Stored data entries:
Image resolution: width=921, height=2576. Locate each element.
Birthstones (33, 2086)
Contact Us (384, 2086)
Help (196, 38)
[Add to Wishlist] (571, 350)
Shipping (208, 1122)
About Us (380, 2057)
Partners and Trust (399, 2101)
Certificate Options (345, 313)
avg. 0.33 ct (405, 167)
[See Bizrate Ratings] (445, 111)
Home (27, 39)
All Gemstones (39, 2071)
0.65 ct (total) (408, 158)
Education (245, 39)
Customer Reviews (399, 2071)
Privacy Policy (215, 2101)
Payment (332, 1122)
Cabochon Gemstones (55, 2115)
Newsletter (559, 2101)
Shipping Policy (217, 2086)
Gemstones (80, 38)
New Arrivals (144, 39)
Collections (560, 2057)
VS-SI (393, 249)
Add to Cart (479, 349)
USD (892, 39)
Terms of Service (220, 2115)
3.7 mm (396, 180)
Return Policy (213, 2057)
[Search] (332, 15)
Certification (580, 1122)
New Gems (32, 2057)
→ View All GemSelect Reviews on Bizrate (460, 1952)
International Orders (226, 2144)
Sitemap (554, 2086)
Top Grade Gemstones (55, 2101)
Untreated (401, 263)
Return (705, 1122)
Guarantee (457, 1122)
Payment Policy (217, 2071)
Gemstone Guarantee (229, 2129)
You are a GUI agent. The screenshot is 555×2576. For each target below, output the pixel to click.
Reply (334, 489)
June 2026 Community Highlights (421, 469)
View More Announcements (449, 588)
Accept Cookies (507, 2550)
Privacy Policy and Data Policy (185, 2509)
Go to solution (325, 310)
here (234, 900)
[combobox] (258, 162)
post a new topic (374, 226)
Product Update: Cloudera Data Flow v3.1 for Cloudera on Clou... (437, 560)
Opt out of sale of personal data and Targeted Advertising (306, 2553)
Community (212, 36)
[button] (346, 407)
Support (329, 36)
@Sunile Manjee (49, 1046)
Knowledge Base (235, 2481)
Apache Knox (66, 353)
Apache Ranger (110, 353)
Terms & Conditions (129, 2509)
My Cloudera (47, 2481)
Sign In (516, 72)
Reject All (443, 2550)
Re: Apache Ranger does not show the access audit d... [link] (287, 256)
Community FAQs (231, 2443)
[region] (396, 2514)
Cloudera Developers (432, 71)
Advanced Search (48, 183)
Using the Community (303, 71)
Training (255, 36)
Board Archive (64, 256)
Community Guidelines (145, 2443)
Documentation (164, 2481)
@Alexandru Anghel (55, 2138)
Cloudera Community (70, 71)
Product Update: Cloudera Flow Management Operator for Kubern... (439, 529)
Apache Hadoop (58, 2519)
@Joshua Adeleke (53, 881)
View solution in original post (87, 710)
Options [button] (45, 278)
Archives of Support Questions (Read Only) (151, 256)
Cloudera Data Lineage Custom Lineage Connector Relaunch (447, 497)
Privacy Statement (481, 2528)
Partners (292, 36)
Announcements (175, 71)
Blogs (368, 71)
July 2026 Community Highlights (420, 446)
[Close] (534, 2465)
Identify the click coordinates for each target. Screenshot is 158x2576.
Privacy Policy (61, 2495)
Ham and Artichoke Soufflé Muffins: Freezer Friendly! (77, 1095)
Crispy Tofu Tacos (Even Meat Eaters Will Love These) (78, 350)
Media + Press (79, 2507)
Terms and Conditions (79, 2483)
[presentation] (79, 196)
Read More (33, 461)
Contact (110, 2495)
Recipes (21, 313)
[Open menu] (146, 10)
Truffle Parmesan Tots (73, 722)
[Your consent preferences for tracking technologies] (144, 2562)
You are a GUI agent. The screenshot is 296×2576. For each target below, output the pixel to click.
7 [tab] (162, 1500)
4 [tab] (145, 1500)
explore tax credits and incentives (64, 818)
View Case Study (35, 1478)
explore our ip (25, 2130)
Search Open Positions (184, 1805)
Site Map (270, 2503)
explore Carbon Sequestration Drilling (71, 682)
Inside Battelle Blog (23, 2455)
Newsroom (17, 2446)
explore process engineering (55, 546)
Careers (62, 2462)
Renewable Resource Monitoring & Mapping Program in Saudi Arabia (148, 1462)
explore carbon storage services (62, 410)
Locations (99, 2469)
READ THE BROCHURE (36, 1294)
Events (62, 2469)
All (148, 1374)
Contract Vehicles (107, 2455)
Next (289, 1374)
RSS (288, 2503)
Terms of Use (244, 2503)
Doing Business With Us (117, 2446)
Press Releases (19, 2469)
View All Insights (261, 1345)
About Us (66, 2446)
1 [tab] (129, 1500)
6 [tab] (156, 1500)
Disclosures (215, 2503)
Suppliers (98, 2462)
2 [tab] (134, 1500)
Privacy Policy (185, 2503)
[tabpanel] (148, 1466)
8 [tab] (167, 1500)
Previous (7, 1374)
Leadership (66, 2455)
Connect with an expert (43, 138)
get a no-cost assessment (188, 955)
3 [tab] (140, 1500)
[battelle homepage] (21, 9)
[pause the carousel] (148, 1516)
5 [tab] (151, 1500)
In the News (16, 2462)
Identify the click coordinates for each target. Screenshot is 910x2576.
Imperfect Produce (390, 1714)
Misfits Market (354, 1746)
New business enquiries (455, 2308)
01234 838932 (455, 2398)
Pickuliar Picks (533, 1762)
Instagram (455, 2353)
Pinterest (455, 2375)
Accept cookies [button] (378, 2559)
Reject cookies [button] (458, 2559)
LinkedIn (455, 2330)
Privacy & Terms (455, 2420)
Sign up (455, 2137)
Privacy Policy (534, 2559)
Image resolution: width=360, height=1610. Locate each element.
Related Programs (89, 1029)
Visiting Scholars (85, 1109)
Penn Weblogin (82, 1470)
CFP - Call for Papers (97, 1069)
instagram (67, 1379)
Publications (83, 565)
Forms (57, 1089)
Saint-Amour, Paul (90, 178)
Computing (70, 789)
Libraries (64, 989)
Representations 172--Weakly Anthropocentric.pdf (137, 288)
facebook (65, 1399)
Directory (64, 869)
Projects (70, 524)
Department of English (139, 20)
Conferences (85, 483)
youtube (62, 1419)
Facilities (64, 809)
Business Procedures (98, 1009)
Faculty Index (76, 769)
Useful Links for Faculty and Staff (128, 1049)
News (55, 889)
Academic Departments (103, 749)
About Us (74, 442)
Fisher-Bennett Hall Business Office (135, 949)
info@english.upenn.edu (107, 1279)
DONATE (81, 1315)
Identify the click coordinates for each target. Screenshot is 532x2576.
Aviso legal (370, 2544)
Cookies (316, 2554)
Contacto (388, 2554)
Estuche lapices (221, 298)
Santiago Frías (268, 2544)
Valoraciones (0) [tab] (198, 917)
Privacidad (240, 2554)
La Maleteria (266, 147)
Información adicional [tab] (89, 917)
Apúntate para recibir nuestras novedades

▶ [Instructions for the task] Copy each line of the data above that holds "Support".

▶ [Written solution]
Support (329, 36)
Archives of Support Questions (Read Only) (151, 256)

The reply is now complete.